=== TEXT EXCERPT ===
◇ ◇ ◇ ◇
Linear regession model for the different sites.

In [50]:
# zones to loop over
zones = np.sort(data.ZONEID.unique()) 

# initialize DataFrame where predictions of various zones are saved
y_trainpred, y_testpred = pd.DataFrame(), pd.DataFrame()

# save scores of linear regression models for different zones in dictionary
trainscore, testscore = {}, {}

# loop over zones
for zone in zones:

    # split train and test data in feature and TARGETVAR parts and cut data to desired zones
    X_train = data_train[data_train.ZONEID == zone][features]
    y_train = data_train[data_train.ZONEID == zone].TARGETVAR

    X_test = data_test[data_test.ZONEID == zone][features]
    y_test = data_test[data_test.ZONEID == zone].TARGETVAR

    # initialize and train the model
    model = LR()
    model.fit(X_train, y_train)

    # predict train data with the model
    y_pred = model.predict(X_train)
    y_pred = [1 if value >= 1 else 0 if value <= 0 else value for value in y_pred]
    trainscore['ZONE' + str(zone)] = mean_squared_error(y_pred, y_train, squared=False)

    # concatenate predictions for the different sites
    y_pred = pd.DataFrame(y_pred, index = y_train.index, columns = ['pred'])
    y_trainpred = pd.concat([y_trainpred, y_pred], axis=0)

    # predict test data with the model
    y_pred = model.predict(X_test)
    y_pred = [1 if value >= 1 else 0 if value <= 0 else value for value in y_pred]
    testscore['ZONE' + str(zone)] = mean_squared_error(y_pred, y_test, squared=False)

    # concatenate predictions for the different sites
    y_pred = pd.DataFrame(y_pred, index = y_test.index, columns = ['pred'])
    y_testpred = pd.concat([y_testpred, y_pred], axis=0)    
    
# merge final train and test predictions with observations to ensure a right order in both data  
y_trainpred = y_trainpred.join(data_train.TARGETVAR)
y_testpred = y_testpred.join(data_test.TARGETVAR)

y_trainpred.rename(columns = {'TARGETVAR':'test'}, inplace=True)
y_testpred.rename(columns = {'TARGETVAR':'test'}, inplace=True)

testscore['TOTAL'] = mean_squared_error(y_testpred['test'], y_testpred['pred'], squared=False)
trainscore['TOTAL'] = mean_squared_error(y_trainpred['test'], y_trainpred['pred'], squared=False)

# track scores to MLFlow
for key in testscore.keys():
    print(f'train-RMSE/test-RMSE linear regression model for {key}: {round(trainscore[key],3)} {round(testscore[key],3)}')
    # log_to_mlflow(ZONEID=key, Model='Linear Regression', features=features, train_RMSE=trainscore[key], test_RMSE=testscore[key], 
    #               nan_removed=True, zero_removed=False, mean=None, 
    #               hyperparameter=None, model_parameters=None, info=None)
◇ ◇ ◇ ◇
=== INFORMATION PROVIDED ===
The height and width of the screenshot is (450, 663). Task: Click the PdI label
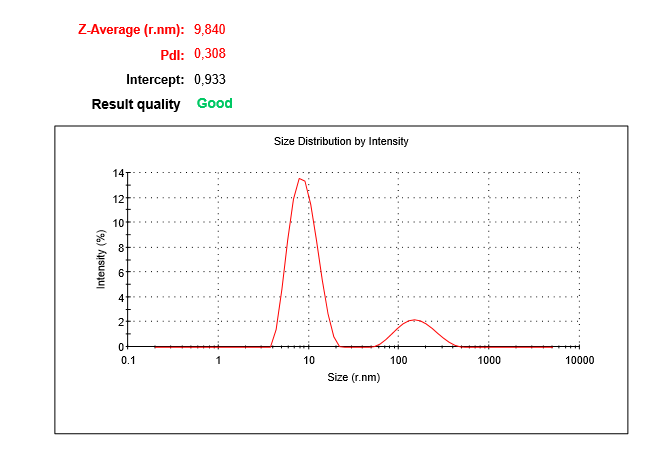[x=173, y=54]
◇ ◇ ◇ ◇
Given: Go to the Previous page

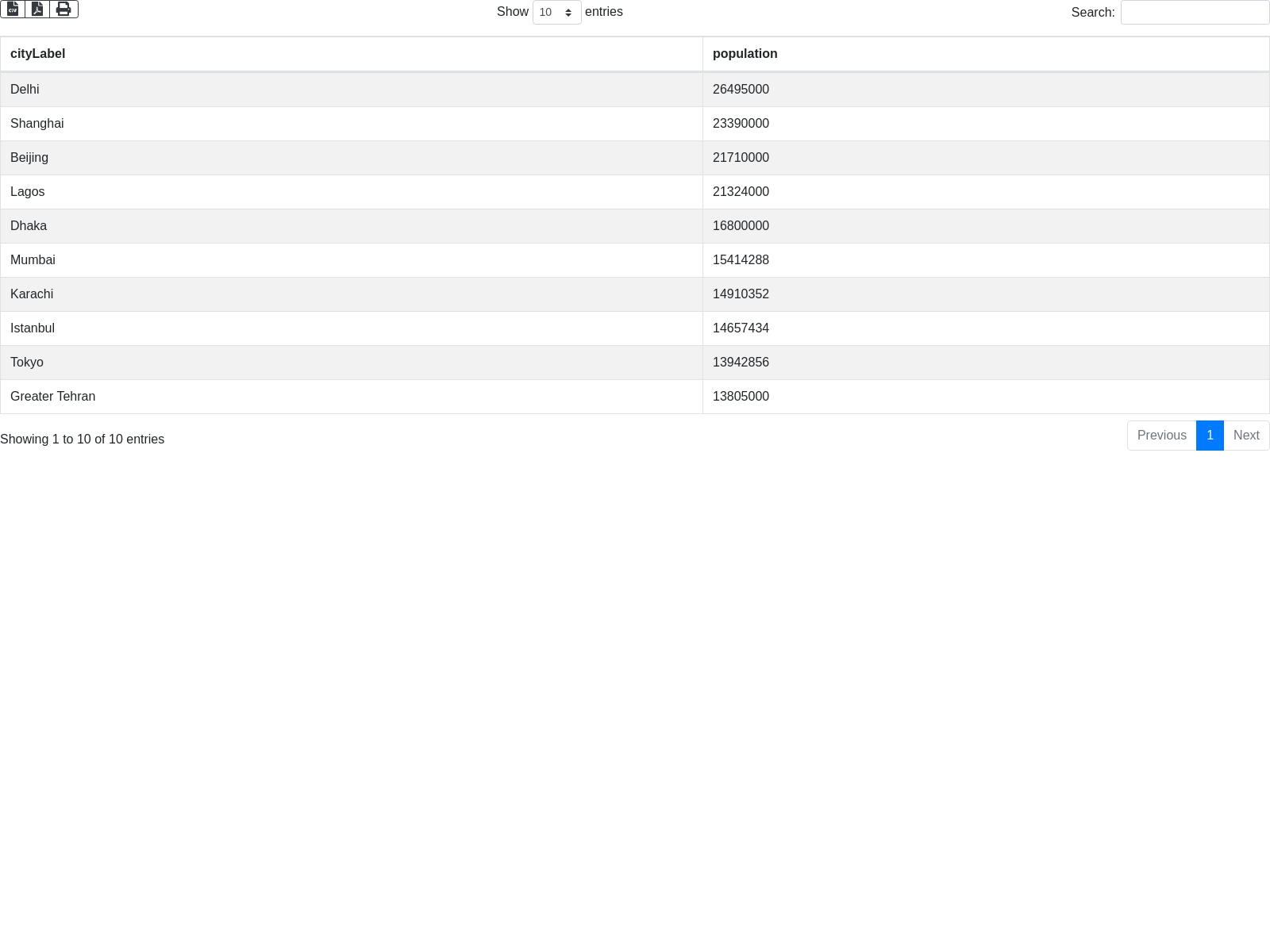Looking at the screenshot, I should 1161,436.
◇ ◇ ◇ ◇
=== TASK SET ===
1/ In the linear regression code, swap "different sites" for "different zones" and write out the part from "# predict train" up to and including "y_pred = model.predict(X_test)".
2/ In the linear regression code, what column name is given to the predictions when y_pred is turned into a DataFrame?
None of the entries are needed here.

=== EXPECTED OUTPUTS ===
1/
# predict train data with the model
    y_pred = model.predict(X_train)
    y_pred = [1 if value >= 1 else 0 if value <= 0 else value for value in y_pred]
    trainscore['ZONE' + str(zone)] = mean_squared_error(y_pred, y_train, squared=False)

    # concatenate predictions for the different zones
    y_pred = pd.DataFrame(y_pred, index = y_train.index, columns = ['pred'])
    y_trainpred = pd.concat([y_trainpred, y_pred], axis=0)

    # predict test data with the model
    y_pred = model.predict(X_test)

2/ pred